- [Exercise goal]:
Without including any images, output the listing below exactly.

- [Extracted entries]:
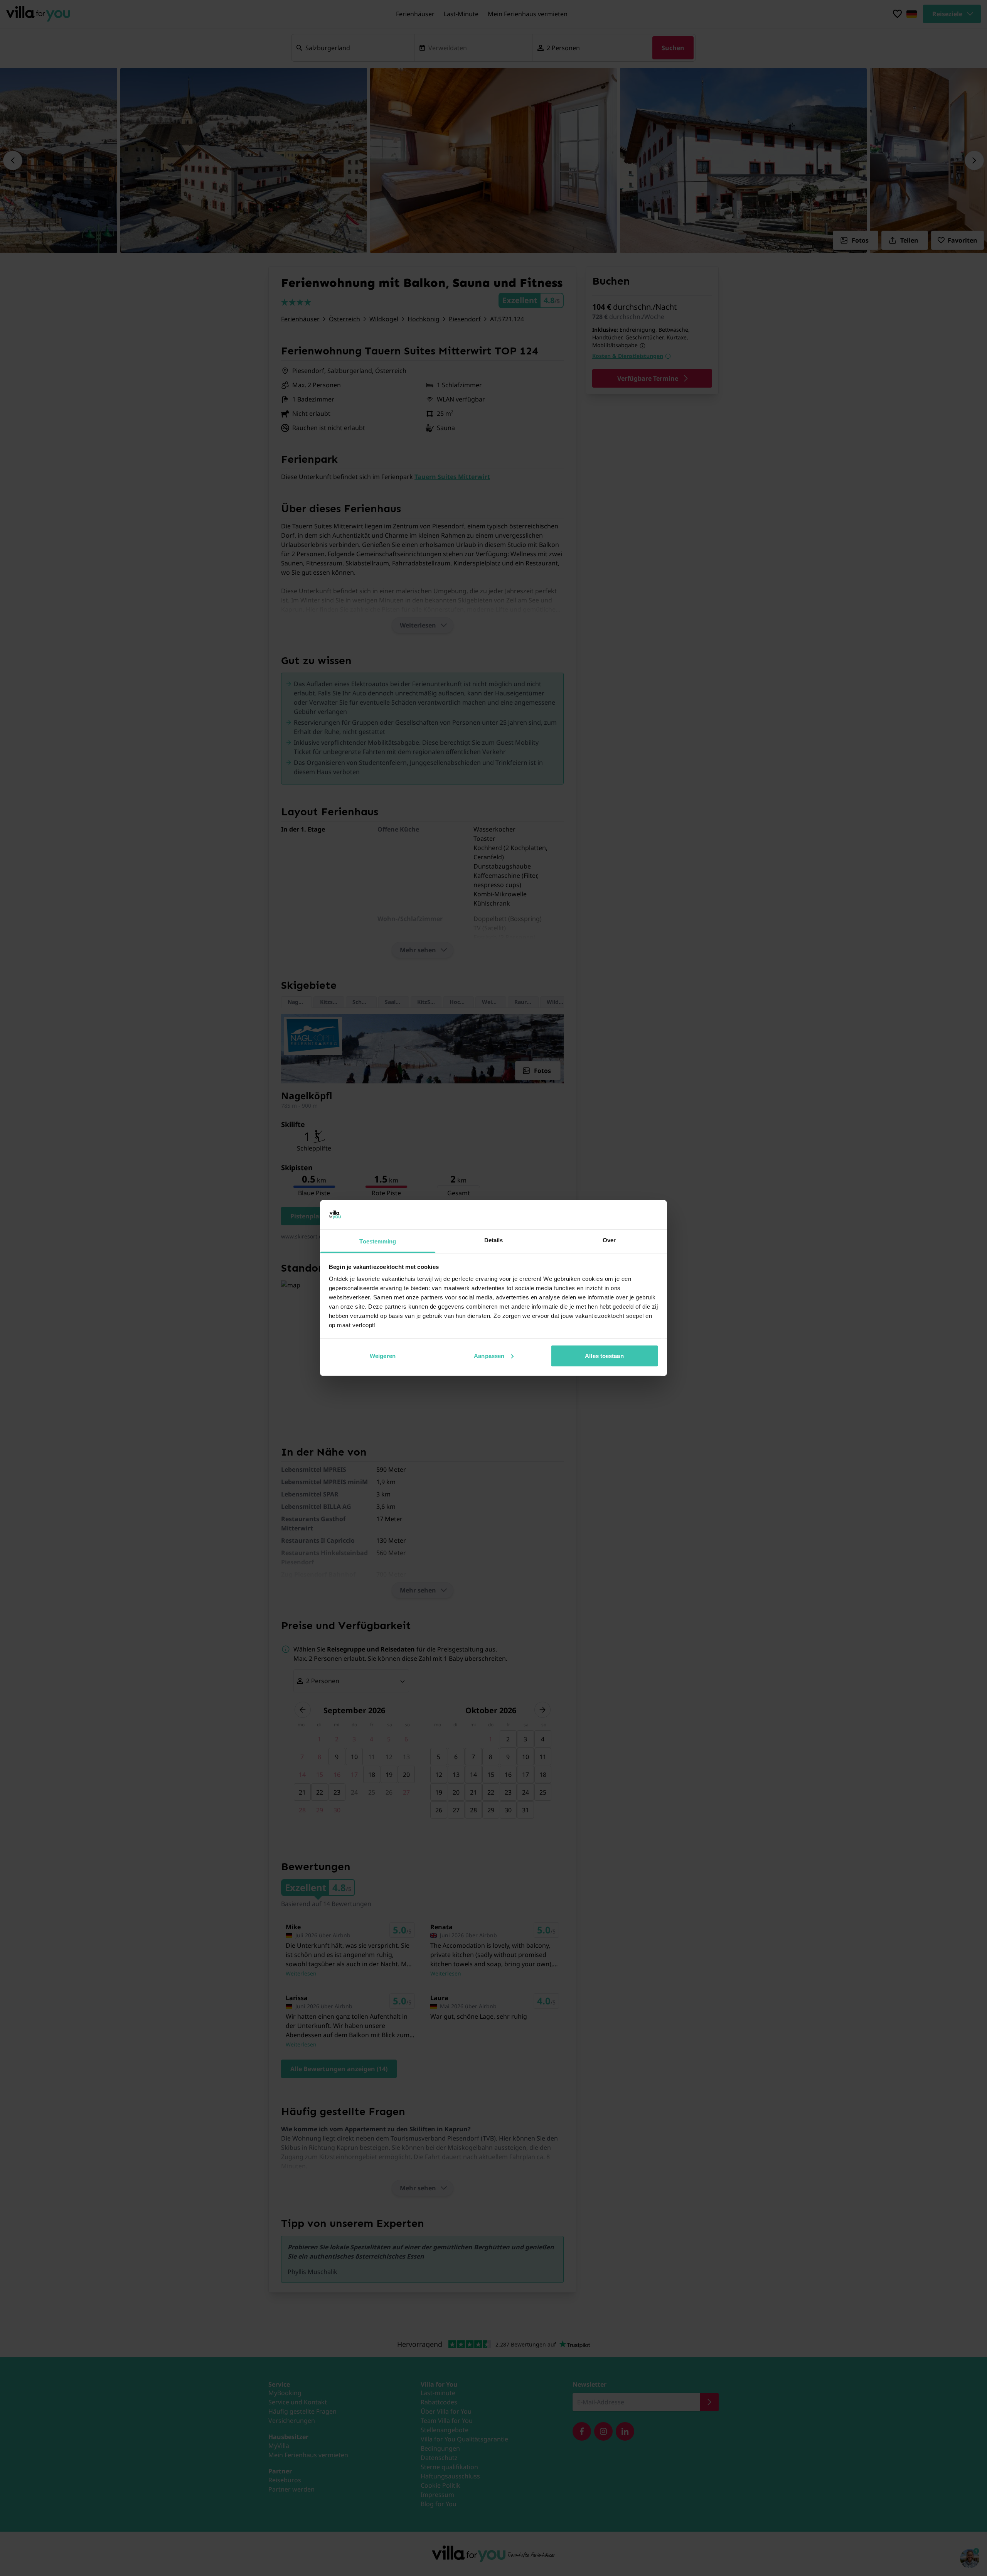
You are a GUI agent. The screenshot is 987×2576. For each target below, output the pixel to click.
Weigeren (383, 1355)
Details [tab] (493, 1240)
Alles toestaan (604, 1355)
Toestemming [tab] (377, 1241)
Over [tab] (609, 1240)
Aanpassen (489, 1355)
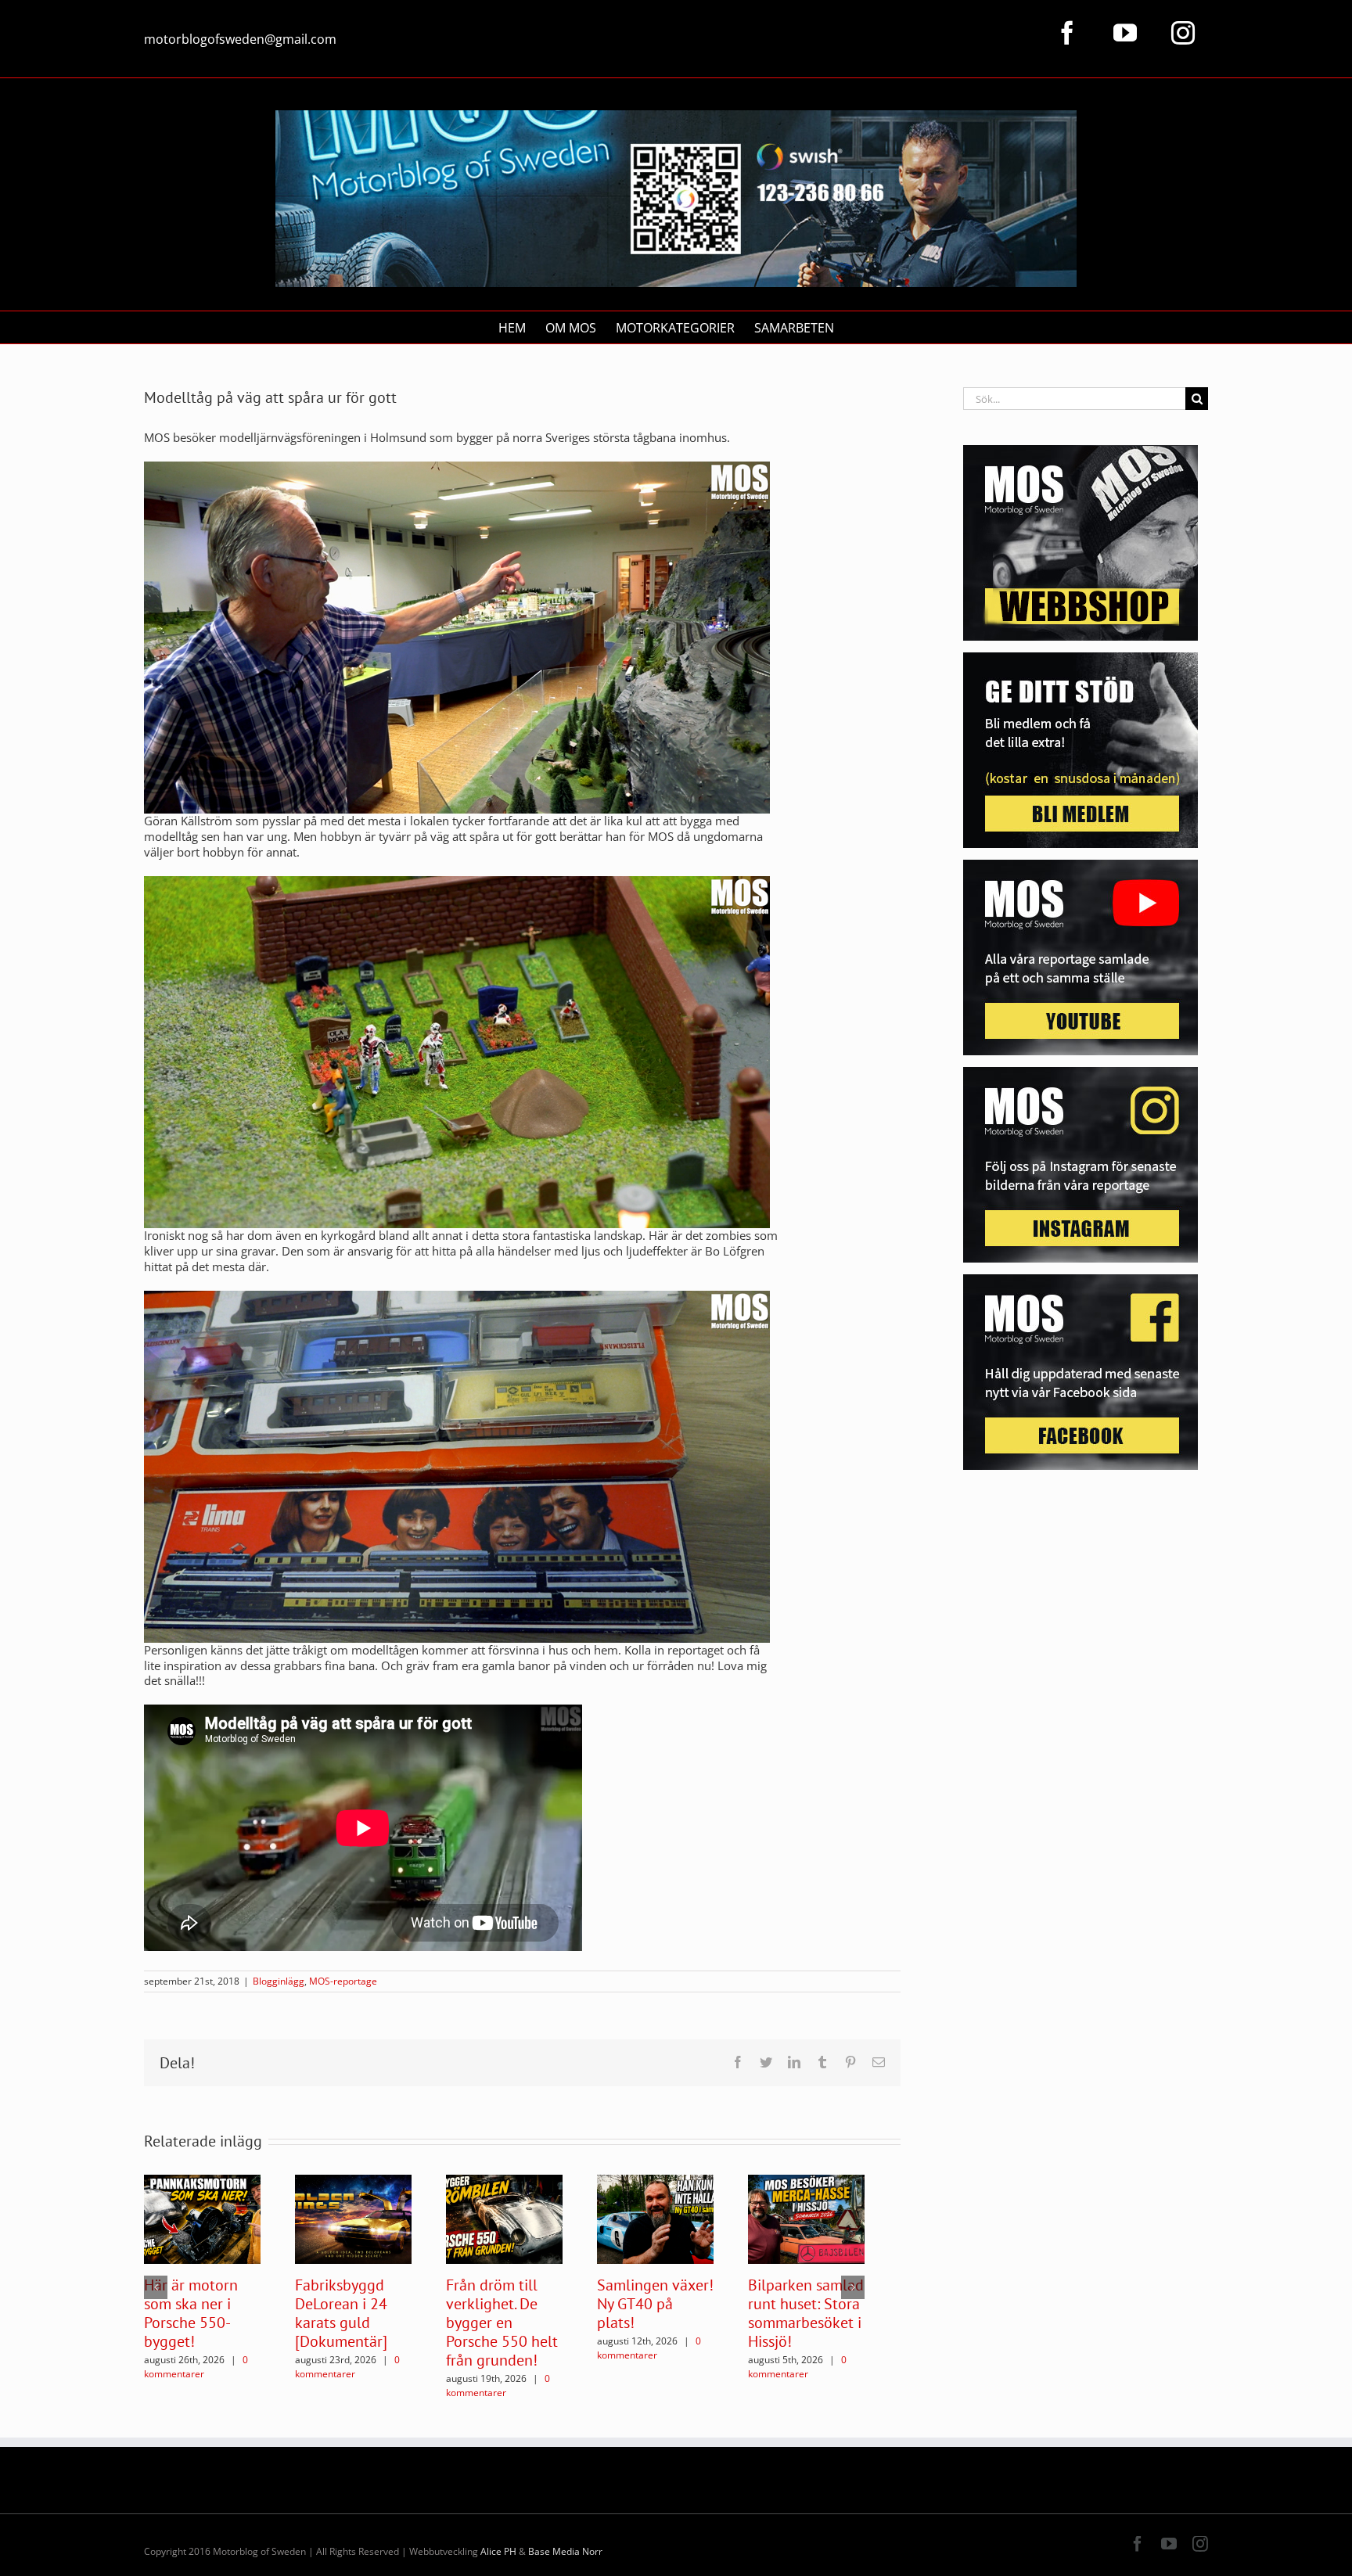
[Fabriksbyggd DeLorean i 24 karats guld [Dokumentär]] (353, 2218)
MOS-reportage (343, 1981)
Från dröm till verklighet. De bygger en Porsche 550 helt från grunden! (502, 2322)
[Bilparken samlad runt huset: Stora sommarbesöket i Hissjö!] (806, 2218)
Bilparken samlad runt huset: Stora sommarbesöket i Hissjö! (806, 2313)
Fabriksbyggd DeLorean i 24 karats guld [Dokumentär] (341, 2313)
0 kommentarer (196, 2366)
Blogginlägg (278, 1981)
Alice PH (498, 2551)
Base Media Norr (565, 2551)
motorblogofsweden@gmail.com (240, 39)
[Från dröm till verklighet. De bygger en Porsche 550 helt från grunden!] (504, 2218)
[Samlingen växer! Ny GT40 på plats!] (655, 2218)
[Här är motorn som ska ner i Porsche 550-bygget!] (202, 2218)
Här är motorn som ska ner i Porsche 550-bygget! (191, 2313)
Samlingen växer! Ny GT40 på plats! (655, 2304)
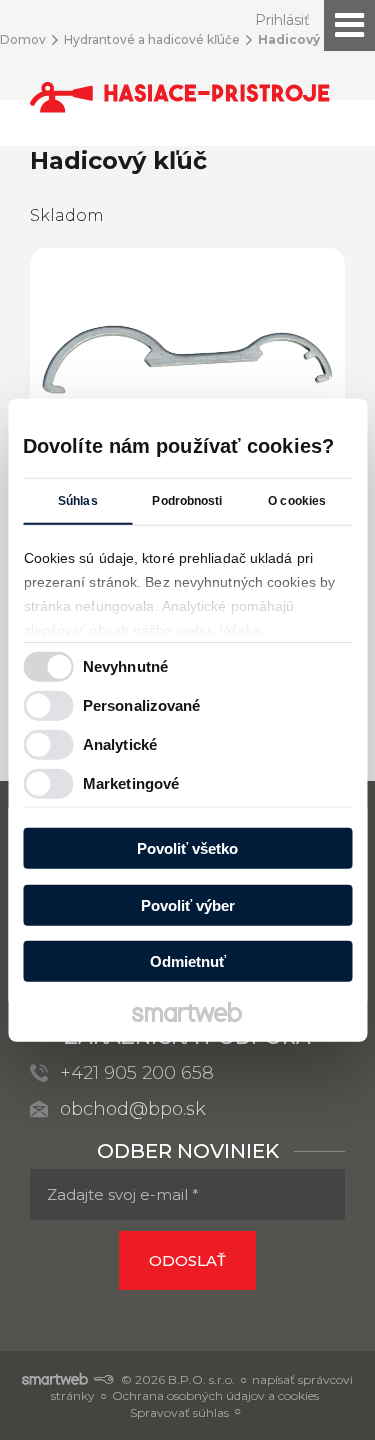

- [Result of this task]:
You are a GUI agent. The screenshot is 987×2576. For each target below, output the pixel to click.
Weigeren (383, 1355)
Details [tab] (493, 1240)
Alles toestaan (604, 1355)
Toestemming [tab] (377, 1241)
Over [tab] (609, 1240)
Aanpassen (489, 1355)
[Fabriksbyggd DeLorean i 24 karats guld [Dokumentär]] (353, 2218)
MOS-reportage (343, 1981)
Från dröm till verklighet. De bygger en Porsche 550 helt från grunden! (502, 2322)
[Bilparken samlad runt huset: Stora sommarbesöket i Hissjö!] (806, 2218)
Bilparken samlad runt huset: Stora sommarbesöket i Hissjö! (806, 2313)
Fabriksbyggd DeLorean i 24 karats guld [Dokumentär] (341, 2313)
0 kommentarer (196, 2366)
Blogginlägg (278, 1981)
Alice PH (498, 2551)
Base Media Norr (565, 2551)
motorblogofsweden@gmail.com (240, 39)
[Från dröm till verklighet. De bygger en Porsche 550 helt från grunden!] (504, 2218)
[Samlingen växer! Ny GT40 på plats!] (655, 2218)
[Här är motorn som ska ner i Porsche 550-bygget!] (202, 2218)
Här är motorn som ska ner i Porsche 550-bygget! (191, 2313)
Samlingen växer! Ny GT40 på plats! (655, 2304)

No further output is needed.